• _Job A_
Render the lines of the records from the one containing "Click the email" through the one containing "Looking at the", both included, as a Markdown table with the columns Row and Line. Give each line a row number and skip any blank lines.

• _Source_
——————————

Taxation Ruling

TR 96/D9

Income tax: Commonwealth benefits received by nursing homes

  • Please note that the PDF version is the authorised version of this draft ruling.
    This document has been finalised by TR 97/1.

FOI status:

draft only - for comment

contents para
What this Ruling is about
Class of person/arrangement
Ruling
General care benefits
Capital funding benefits
Date of effect
Explanations
Outline of the methods used to calculate and pay nursing home benefits
The relevant taxation principles
Capital funding benefits for repairs and improvements to homes
Alternative view
Example
Your comments

Preamble

Draft Taxation Rulings (DTRs) represent the preliminary, though considered, views of the Australian Taxation Office.
DTRs may not be relied on by taxation officers, taxpayers and practitioners. It is only final Taxation Rulings which represent authoritative statements by the Australian Taxation Office of its stance on the particular matters covered in the Ruling.

——————————

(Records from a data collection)
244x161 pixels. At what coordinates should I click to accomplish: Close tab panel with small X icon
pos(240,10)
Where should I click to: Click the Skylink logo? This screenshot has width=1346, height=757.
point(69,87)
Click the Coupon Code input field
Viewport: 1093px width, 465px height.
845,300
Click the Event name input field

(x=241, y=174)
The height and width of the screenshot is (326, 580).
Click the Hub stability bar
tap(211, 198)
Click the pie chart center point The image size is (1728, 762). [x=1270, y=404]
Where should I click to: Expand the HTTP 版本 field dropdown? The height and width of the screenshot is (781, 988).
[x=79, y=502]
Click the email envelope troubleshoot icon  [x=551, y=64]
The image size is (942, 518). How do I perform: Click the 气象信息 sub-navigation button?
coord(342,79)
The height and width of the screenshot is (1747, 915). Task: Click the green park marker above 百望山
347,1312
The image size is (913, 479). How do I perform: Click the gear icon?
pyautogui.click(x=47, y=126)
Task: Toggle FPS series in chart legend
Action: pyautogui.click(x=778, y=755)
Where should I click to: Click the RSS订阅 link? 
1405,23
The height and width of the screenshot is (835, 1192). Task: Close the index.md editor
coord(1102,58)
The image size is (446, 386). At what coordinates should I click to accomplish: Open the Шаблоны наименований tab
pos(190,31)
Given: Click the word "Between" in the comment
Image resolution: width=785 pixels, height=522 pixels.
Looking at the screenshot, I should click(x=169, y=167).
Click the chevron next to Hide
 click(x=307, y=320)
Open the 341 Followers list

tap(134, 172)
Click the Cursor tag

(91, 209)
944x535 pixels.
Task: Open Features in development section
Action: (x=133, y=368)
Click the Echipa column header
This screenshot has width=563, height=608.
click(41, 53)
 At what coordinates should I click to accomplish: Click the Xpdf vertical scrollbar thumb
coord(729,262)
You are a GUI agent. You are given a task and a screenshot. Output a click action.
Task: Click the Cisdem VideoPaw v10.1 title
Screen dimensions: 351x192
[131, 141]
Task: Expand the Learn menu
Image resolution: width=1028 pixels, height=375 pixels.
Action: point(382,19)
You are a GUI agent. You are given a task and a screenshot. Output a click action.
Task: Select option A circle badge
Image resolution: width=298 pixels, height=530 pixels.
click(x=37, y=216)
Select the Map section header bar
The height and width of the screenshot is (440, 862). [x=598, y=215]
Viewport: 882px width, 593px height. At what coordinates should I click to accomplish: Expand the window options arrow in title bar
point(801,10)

——————————

• _Job B_
Answer these from the draft tax ruling on nursing home benefits:
(i) Which ruling finalized this document?
(ii) What FOI status does the document carry?
(iii) Who may not rely on Draft Taxation Rulings?

• _Expected output A_
| Row | Line |
|---|---|
| 1 | Click the email envelope troubleshoot icon  [x=551, y=64] |
| 2 | The image size is (942, 518). How do I perform: Click the 气象信息 sub-navigation button? |
| 3 | coord(342,79) |
| 4 | The height and width of the screenshot is (1747, 915). Task: Click the green park marker above 百望山 |
| 5 | 347,1312 |
| 6 | The image size is (913, 479). How do I perform: Click the gear icon? |
| 7 | pyautogui.click(x=47, y=126) |
| 8 | Task: Toggle FPS series in chart legend |
| 9 | Action: pyautogui.click(x=778, y=755) |
| 10 | Where should I click to: Click the RSS订阅 link?  |
| 11 | 1405,23 |
| 12 | The height and width of the screenshot is (835, 1192). Task: Close the index.md editor |
| 13 | coord(1102,58) |
| 14 | The image size is (446, 386). At what coordinates should I click to accomplish: Open the Шаблоны наименований tab |
| 15 | pos(190,31) |
| 16 | Given: Click the word "Between" in the comment |
| 17 | Image resolution: width=785 pixels, height=522 pixels. |
| 18 | Looking at the screenshot, I should click(x=169, y=167). |

• _Expected output B_
(i) TR 97/1
(ii) Draft only, for comment
(iii) Taxation officers, taxpayers and practitioners